3/21/18 Dr. Tuohy gave us a project to begin for transferring DNA of D. Gobi and D. Grandis. We briefly touched on how the cell will retain the plasmid and how we will be learning the process of heat shock. We began to look into the scientific paper which was a bit challenging, we skimmed through to find the information we needed. This process is very useful for cloning.  3/24/18 Today we did a PCR Chain Reaction and created a gel. We used the 2, 5, and 7 micro liter pipettes to insert the dye into our gel. The main focus was not puncturing the wall of the gel so we did not get any smearing. In the end our gel turned out the way we had hoped, we anticipated results within the 800 range. The third sample we used showed no results and the NO DNA column was clear which we were looking for as well.

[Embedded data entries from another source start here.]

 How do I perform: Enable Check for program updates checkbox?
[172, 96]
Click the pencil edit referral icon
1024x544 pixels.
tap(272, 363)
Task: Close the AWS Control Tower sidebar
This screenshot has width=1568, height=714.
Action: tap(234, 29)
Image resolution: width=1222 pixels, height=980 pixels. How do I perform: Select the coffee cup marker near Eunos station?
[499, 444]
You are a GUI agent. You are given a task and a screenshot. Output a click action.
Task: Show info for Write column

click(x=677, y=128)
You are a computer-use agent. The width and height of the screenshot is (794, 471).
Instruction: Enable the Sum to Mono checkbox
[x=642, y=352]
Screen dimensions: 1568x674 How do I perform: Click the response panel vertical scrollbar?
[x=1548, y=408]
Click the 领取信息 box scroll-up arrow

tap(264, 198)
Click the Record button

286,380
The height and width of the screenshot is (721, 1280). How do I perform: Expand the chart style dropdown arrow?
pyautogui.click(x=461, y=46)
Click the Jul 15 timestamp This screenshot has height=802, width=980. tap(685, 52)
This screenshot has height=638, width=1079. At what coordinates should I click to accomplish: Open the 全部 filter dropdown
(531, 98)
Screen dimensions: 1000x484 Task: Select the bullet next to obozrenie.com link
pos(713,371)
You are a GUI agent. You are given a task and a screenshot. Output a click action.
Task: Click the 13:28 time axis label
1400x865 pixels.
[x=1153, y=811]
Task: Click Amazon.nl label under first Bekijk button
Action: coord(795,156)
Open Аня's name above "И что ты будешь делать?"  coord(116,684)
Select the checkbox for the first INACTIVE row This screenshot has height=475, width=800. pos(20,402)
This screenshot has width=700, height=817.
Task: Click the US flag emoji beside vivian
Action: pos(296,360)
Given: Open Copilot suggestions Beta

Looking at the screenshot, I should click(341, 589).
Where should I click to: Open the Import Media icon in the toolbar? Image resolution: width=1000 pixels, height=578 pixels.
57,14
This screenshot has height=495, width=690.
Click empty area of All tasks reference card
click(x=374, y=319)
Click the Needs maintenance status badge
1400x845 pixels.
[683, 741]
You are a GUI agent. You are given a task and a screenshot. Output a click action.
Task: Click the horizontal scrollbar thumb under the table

3/10/18 For this week in lab, the initial process we learned was making a broth that would eventually have the bacterium added to it. We gathered all the materials and prepped 2 sizes of broth to create. The steps were simple as we weighed out each component carefully. The mixture was created then stirred on a hot plate with a stirring rod inside. This was then stored after proper labeling for later use. On the same day we performed a gram stain this process to me seemed to be one we will use often in lab. We followed the proper steps using heat fix then the 4 steps to staining. The results were the best part in which we saw results in the microscope. This was found to be gram positive.